**Instructions for the task:**
Set the data down once more, exactly as it is written.

Records from a dataset
====
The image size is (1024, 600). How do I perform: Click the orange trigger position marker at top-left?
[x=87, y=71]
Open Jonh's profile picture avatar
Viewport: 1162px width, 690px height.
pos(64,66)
====
**Problem solution:**
The image size is (1024, 600). How do I perform: Click the orange trigger position marker at top-left?
[x=87, y=71]
Open Jonh's profile picture avatar
Viewport: 1162px width, 690px height.
pos(64,66)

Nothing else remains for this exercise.